Task prompt: Reproduce exactly the opening lines of the listing, stopping after the line that contains "[WhatsApp] (227, 593)" and including it.

Given information:
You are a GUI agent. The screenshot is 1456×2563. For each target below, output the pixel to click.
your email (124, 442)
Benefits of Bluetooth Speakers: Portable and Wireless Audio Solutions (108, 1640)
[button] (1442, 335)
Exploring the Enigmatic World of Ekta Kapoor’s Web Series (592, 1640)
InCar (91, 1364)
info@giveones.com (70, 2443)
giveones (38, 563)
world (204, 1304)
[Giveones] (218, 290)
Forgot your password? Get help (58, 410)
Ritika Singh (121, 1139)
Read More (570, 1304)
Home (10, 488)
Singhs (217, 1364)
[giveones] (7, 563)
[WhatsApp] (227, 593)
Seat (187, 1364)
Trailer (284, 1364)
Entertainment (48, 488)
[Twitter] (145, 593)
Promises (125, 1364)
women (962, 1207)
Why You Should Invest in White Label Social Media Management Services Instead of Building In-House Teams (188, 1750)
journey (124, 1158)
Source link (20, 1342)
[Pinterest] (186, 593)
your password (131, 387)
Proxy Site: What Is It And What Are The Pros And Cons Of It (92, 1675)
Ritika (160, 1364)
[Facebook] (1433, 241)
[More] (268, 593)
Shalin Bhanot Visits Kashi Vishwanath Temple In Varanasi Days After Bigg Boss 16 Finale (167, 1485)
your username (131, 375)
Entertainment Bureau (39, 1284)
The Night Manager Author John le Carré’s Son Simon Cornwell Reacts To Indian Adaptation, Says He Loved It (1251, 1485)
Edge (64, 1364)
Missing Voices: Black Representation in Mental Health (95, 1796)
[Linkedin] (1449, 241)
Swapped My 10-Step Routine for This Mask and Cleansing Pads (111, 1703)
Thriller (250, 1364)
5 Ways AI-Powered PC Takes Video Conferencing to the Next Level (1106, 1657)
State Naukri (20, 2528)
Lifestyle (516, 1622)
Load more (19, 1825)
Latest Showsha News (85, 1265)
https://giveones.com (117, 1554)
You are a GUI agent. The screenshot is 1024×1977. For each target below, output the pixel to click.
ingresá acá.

Answer section:
You are a GUI agent. The screenshot is 1456×2563. For each target below, output the pixel to click.
your email (124, 442)
Benefits of Bluetooth Speakers: Portable and Wireless Audio Solutions (108, 1640)
[button] (1442, 335)
Exploring the Enigmatic World of Ekta Kapoor’s Web Series (592, 1640)
InCar (91, 1364)
info@giveones.com (70, 2443)
giveones (38, 563)
world (204, 1304)
[Giveones] (218, 290)
Forgot your password? Get help (58, 410)
Ritika Singh (121, 1139)
Read More (570, 1304)
Home (10, 488)
Singhs (217, 1364)
[giveones] (7, 563)
[WhatsApp] (227, 593)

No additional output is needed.